Reading an insurance policy can be extremely cumbersome to almost anyone. Many times it feels like the language is muddled and the policy is written in a foreign language. It may be even more disconcerting to an insured to find out that the courts do their best to strictly interpret insurance policies when a breach of contract claim arises between an insured and the insurance company. After all, what did the policy say in the first place? In California, we are fortunate because the law is clear. The law says that when the language of a contract (in this case the policy) is ambiguous, the ambiguous language must be construed against the insurer in favor of applying coverage to the claim. Two recent Eastern District Cases that came down in November 2011 just one day apart show that the courts are doing their best to strictly interpret the insurance policies that apply to coverage.
In Sierra Recycling & Demolition Inc. v. Chartis Specialty Insurance Company, No. 1:11-cv-00500 (E.D. Cal. November 3, 2011), the Court held that the insurance company owed coverage to its insured Sierra Recycling. In this matter Sierra Recycling suffered injuries and environmental damage from the deposit of contaminated debris at a recycling drop-off site Sierra Recycling did not own. Sierra Recycling then transported the contaminated debris to a recycling center which tested the debris and found zinc and lead contaminants of a high level. When Sierra Recycling tendered the claim to Chartis, the claim was denied on the basis that the policy would not cover damage "arising from the final disposal of material and/or substances of any type … at any site or location which is not owned, leased or rented by you." Sierra Pacific argued that since the contaminated debris was in its possession before moving to a point of "final disposal," the policy should cover the claim. When the matter went to trial, the Court took the literal meaning of the language of the policy and found that Sierra Recycling’s interpretation was inline with the ordinary meaning of the words "final disposal." Specifically, because Sierra Recycling had to move the contaminated debris to a final place from the drop-off and that Chartis did not meet its burden to make the exclusion plain and clear. Ultimately, the Court ruled in favor of Sierra Recycling and found that coverage was not excluded.
The second case to recently come out of the Eastern District, Brafman v. Nationwide Mutual Insurance Company, No. 2:11-cv-01627 (E.D. Cal. November 2, 2011), shows that California courts will interpret language of a policy on its face. In this matter, a claim for personal property loss and structural damage from "toxic mold" was found time-barred because it was filed too late. The policy had language stating that a lawsuit under the policy must be brought within one year of the date of loss. Here, the insured purchased an endorsement to her insurance policy from Nationwide covering losses caused by mold. She began to notice the effect of mold on her home in August and September of 2009. The insured presented a claim to Nationwide, and was denied coverage because the mold was caused by "dampness of atmosphere." In January 2010, the insured noticed mold problems in her rental unit on her property, and engaged in coverage discussions with Nationwide for several months. She finally filed suit on May 12, 2011. Because the insured was aware of property damage in approximately August or September of 2009, as well as in January of 2010, the court found that the claim was time-barred.

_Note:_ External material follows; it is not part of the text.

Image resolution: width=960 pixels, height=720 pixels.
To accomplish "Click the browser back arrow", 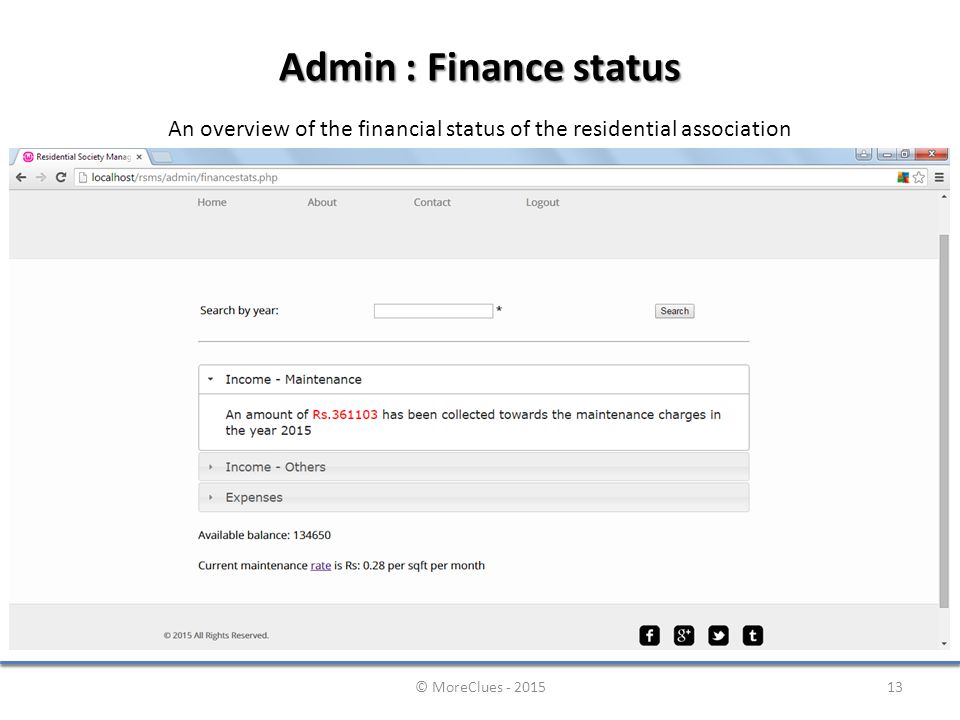I will tap(21, 178).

Reading the policy literally is important. Moreover, in California, its important to note that the courts have and continue to uphold policy language pertaining to rights and times of filing suit. California allows insurance policies to contract out of the statutory limitation periods for breach of contract and covenant of good faith and fair dealing causes of action. If the Eastern District has shown us anything, it is that the policy contract holds the key to a claim’s strength or weakness.